— BEGIN —

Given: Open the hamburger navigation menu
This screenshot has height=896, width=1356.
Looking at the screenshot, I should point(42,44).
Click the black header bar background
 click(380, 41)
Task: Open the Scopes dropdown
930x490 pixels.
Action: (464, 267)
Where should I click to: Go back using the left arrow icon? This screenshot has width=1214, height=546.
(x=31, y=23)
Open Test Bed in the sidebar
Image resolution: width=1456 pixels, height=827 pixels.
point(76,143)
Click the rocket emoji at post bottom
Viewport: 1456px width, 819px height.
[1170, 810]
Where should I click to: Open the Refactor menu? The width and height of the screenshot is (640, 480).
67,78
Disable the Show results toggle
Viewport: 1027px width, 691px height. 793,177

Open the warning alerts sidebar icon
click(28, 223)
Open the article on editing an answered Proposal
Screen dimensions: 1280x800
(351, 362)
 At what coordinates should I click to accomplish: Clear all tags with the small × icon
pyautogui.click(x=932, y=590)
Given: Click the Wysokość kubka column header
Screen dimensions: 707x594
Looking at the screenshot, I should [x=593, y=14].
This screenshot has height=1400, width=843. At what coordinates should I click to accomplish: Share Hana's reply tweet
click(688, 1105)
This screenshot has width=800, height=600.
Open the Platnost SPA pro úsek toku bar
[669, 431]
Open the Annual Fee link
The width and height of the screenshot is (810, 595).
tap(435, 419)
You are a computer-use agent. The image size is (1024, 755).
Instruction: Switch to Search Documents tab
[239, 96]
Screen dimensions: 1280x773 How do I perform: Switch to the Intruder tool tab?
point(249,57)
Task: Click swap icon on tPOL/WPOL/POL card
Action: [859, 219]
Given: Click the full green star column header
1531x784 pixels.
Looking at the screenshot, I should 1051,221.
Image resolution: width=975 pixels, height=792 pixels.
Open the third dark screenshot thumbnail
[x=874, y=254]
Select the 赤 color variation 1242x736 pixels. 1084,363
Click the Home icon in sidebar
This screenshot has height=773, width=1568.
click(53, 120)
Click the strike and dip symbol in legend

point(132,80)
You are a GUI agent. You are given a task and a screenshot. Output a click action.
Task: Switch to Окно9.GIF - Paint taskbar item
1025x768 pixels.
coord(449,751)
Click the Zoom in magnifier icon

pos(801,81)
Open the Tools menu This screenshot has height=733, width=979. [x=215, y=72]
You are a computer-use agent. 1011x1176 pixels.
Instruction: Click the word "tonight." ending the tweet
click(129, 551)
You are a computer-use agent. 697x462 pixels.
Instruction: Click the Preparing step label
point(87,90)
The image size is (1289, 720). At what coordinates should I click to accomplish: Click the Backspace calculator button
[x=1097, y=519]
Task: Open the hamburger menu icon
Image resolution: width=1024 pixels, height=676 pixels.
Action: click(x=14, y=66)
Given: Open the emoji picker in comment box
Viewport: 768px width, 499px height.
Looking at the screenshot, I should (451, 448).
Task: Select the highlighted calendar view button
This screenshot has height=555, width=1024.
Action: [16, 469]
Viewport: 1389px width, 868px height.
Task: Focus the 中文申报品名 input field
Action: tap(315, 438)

— END —

**What to do**
Print all of the entries above again, word for word and line for line, without changing anything.

**Output for this task**
Given: Open the hamburger navigation menu
This screenshot has height=896, width=1356.
Looking at the screenshot, I should point(42,44).
Click the black header bar background
 click(380, 41)
Task: Open the Scopes dropdown
930x490 pixels.
Action: (464, 267)
Where should I click to: Go back using the left arrow icon? This screenshot has width=1214, height=546.
(x=31, y=23)
Open Test Bed in the sidebar
Image resolution: width=1456 pixels, height=827 pixels.
point(76,143)
Click the rocket emoji at post bottom
Viewport: 1456px width, 819px height.
[1170, 810]
Where should I click to: Open the Refactor menu? The width and height of the screenshot is (640, 480).
67,78
Disable the Show results toggle
Viewport: 1027px width, 691px height. 793,177

Open the warning alerts sidebar icon
click(28, 223)
Open the article on editing an answered Proposal
Screen dimensions: 1280x800
(351, 362)
 At what coordinates should I click to accomplish: Clear all tags with the small × icon
pyautogui.click(x=932, y=590)
Given: Click the Wysokość kubka column header
Screen dimensions: 707x594
Looking at the screenshot, I should [x=593, y=14].
This screenshot has height=1400, width=843. At what coordinates should I click to accomplish: Share Hana's reply tweet
click(688, 1105)
This screenshot has width=800, height=600.
Open the Platnost SPA pro úsek toku bar
[669, 431]
Open the Annual Fee link
The width and height of the screenshot is (810, 595).
tap(435, 419)
You are a computer-use agent. The image size is (1024, 755).
Instruction: Switch to Search Documents tab
[239, 96]
Screen dimensions: 1280x773 How do I perform: Switch to the Intruder tool tab?
point(249,57)
Task: Click swap icon on tPOL/WPOL/POL card
Action: [859, 219]
Given: Click the full green star column header
1531x784 pixels.
Looking at the screenshot, I should 1051,221.
Image resolution: width=975 pixels, height=792 pixels.
Open the third dark screenshot thumbnail
[x=874, y=254]
Select the 赤 color variation 1242x736 pixels. 1084,363
Click the Home icon in sidebar
This screenshot has height=773, width=1568.
click(53, 120)
Click the strike and dip symbol in legend

point(132,80)
You are a GUI agent. You are given a task and a screenshot. Output a click action.
Task: Switch to Окно9.GIF - Paint taskbar item
1025x768 pixels.
coord(449,751)
Click the Zoom in magnifier icon

pos(801,81)
Open the Tools menu This screenshot has height=733, width=979. [x=215, y=72]
You are a computer-use agent. 1011x1176 pixels.
Instruction: Click the word "tonight." ending the tweet
click(129, 551)
You are a computer-use agent. 697x462 pixels.
Instruction: Click the Preparing step label
point(87,90)
The image size is (1289, 720). At what coordinates should I click to accomplish: Click the Backspace calculator button
[x=1097, y=519]
Task: Open the hamburger menu icon
Image resolution: width=1024 pixels, height=676 pixels.
Action: click(x=14, y=66)
Given: Open the emoji picker in comment box
Viewport: 768px width, 499px height.
Looking at the screenshot, I should (451, 448).
Task: Select the highlighted calendar view button
This screenshot has height=555, width=1024.
Action: [16, 469]
Viewport: 1389px width, 868px height.
Task: Focus the 中文申报品名 input field
Action: tap(315, 438)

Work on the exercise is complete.